Friday, February 22, 2019

Love's Ability To Endure


By Linda Lovely

When my friend’s mother was diagnosed with Alzheimer’s, she’d been married for more than 50 years. No one could have faulted the husband for placing his wife in a nursing home once she no longer knew who he was and needed to be watched and cared for around the clock. But he chose to care for her at home—for years.

A handyman, he constructed a variety of safeguards to ensure his wife didn’t harm herself by falling in a bathtub or bolting out the front door alone and disoriented. He never lost his patience or his love for this woman, even after she’d disappeared into a shadow land where he was a stranger.

The strength and endurance of this man’s love for his wife touched my heart.

I don’t mean for this to be a sad post. Love’s ability to endure despite all types of emotional pressures and physical tests is something that should make us optimistic and happy. It means we can try to build the kind of relationships with our spouses, partners, friends that will stand the test of time—and how time and experiences are bound to change our bodies and our minds.

I still love and enjoy spending time with friends who are on opposite sides of political issues. How? The long-time bonds we share are more important. 

Then there’s marriage. My husband doesn’t look like he did on our wedding day. The thick black hair has vanished, but, fortunately, his sense of humor hasn’t. Am I the person my husband married? Nope. I doubt he imagined how I’d look forty-some years hence. Gray hair…wrinkles…love handles (okay, fat deposits).

Nonetheless he looks past these “minor” defects when he laughs at my expressions and braves my morning breath to kiss me when he wakes.

But, should I succumb to Alzheimer’s, I hope he’ll put me in a nursing home. Not because he loves me less, but because I wouldn’t want him to suffer watching me disappear.

That’s love, too.

5 comments:

Judith Ashley said...

→ Recorded data
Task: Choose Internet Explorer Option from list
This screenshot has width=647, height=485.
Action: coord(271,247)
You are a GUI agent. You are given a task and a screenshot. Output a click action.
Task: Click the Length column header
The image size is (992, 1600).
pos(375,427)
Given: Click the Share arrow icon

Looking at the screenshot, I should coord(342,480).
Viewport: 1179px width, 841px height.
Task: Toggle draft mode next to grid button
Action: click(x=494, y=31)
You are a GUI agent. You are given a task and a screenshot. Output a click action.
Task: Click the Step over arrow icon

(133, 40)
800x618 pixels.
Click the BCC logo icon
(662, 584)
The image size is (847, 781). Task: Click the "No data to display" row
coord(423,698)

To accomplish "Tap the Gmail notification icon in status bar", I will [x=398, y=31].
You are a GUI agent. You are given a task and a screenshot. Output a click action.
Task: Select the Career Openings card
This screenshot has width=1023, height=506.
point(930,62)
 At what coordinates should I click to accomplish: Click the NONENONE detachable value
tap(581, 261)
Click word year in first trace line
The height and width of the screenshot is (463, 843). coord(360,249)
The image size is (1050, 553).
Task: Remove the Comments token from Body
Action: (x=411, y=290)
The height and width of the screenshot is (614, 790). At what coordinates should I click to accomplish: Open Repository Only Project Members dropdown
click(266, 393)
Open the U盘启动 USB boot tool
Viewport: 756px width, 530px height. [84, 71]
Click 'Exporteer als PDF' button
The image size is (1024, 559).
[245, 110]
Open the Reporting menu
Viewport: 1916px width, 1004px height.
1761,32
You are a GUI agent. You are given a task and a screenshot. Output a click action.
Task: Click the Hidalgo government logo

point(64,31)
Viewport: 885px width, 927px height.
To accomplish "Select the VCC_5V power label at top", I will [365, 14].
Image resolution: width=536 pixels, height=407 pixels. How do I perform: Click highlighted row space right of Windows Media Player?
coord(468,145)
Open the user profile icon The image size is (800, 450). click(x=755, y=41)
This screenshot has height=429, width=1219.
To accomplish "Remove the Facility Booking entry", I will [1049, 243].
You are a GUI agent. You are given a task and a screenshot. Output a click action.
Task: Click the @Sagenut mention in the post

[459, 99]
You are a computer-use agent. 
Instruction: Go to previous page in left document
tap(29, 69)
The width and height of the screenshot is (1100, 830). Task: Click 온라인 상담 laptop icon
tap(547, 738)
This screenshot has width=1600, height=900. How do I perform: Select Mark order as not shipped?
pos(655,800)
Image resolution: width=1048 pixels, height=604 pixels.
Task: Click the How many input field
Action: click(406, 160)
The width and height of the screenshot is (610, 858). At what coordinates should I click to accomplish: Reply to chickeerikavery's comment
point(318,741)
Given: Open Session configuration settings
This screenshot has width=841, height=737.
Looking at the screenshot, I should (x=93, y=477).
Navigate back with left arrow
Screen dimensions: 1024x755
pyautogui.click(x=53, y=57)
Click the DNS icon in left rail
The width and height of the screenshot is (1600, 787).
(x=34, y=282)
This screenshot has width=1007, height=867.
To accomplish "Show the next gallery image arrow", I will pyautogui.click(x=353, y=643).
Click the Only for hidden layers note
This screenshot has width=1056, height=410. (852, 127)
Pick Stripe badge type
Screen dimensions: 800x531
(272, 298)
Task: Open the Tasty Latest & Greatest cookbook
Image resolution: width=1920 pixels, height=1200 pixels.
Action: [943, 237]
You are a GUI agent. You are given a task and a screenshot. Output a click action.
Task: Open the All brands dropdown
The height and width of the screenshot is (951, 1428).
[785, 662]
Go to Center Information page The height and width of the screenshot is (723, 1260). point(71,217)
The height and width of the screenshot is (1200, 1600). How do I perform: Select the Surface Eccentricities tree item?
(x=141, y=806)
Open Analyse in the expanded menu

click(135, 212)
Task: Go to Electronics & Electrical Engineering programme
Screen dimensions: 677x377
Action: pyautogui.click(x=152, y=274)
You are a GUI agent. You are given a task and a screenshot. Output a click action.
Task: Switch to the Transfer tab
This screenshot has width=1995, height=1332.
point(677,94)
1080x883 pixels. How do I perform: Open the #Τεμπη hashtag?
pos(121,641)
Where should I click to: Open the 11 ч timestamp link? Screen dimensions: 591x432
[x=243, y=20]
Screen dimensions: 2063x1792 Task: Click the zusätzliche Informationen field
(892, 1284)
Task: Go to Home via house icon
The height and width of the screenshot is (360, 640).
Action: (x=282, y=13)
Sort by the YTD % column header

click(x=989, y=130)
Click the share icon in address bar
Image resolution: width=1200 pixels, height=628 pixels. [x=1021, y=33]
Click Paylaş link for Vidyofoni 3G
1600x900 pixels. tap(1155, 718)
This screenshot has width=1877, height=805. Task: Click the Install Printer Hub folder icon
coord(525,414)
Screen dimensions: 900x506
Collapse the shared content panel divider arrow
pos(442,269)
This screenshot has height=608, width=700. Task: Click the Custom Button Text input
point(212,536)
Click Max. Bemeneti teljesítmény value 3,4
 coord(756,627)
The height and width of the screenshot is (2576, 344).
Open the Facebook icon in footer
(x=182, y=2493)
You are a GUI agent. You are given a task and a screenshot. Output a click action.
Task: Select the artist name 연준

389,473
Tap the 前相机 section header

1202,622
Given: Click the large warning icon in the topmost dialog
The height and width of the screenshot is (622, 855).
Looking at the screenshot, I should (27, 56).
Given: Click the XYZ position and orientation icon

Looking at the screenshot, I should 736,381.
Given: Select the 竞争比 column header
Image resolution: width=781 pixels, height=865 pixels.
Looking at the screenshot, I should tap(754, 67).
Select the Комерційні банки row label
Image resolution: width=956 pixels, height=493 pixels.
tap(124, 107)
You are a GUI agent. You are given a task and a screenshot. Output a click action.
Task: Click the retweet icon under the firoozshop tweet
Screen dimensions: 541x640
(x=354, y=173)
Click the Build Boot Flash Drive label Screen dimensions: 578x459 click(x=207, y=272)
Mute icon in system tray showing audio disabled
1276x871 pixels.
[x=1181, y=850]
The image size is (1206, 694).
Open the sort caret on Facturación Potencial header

→ Apply what you read
a – Repeat the post about love's endurance word for word, starting at the words "I still love" and stopping after "Judith Ashley said...".
b – In the post about love's endurance, how long had the friend's mother been married when she was diagnosed with Alzheimer's?
c – Pick up the post about love's endurance after its final line and keep writing.

→ Task answers
a –
I still love and enjoy spending time with friends who are on opposite sides of political issues. How? The long-time bonds we share are more important. 

Then there’s marriage. My husband doesn’t look like he did on our wedding day. The thick black hair has vanished, but, fortunately, his sense of humor hasn’t. Am I the person my husband married? Nope. I doubt he imagined how I’d look forty-some years hence. Gray hair…wrinkles…love handles (okay, fat deposits).

Nonetheless he looks past these “minor” defects when he laughs at my expressions and braves my morning breath to kiss me when he wakes.

But, should I succumb to Alzheimer’s, I hope he’ll put me in a nursing home. Not because he loves me less, but because I wouldn’t want him to suffer watching me disappear.

That’s love, too.

5 comments:

Judith Ashley said...

b – More than 50 years.

c –
Linda, While I've not been married for decades and my husband died way back when also, I do have two friends of almost 40 years (met them both the summer of 1980) who have "memory loss". One has a vascular dementia and the other Alzheimer's. My friend with Alzheimer's lives 2,000 miles away. I am her closest friend and someone she trusts so she calls me when upset or frightened. She lives alone, refuses to move closer to family, refuses to have someone stay with her or even check on her. While she knows she has "short term memory problems" the reality is she remember almost nothing of what we've done over the years...but she does remember I'm her friend and that counts for more than all those trips we took, hours we talked, etc. I still call and talk to her, and I've been back for extended visits. Her family doesn't understand why I'm still a part of her life, although they are glad I am. Our friendship is strong and thus another example of Love Endures. Thank you so much for sharing this story.

Linda Lovely said...

Judith, it's amazing what memories do endure. My mom was delusional and often talked about her hallucinations (a recurring one was machine gun madmen in the mall). So I was accustomed to not arguing with her when she told me some outlandish stories. I took her out of the nursing home one day to go to a favorite restaurant. She told me a long story about people at a table across the way. I dismissed it--until they walked over to our table. Mom hadn't seen these folks for decades but she remembered she liked them and was sad about a tragedy that had struck them. Toward the end mom didn't know who I was but her face always lit up when she heard my voice. I tell myself she knew I was someone she loved.

Sarah Raplee said...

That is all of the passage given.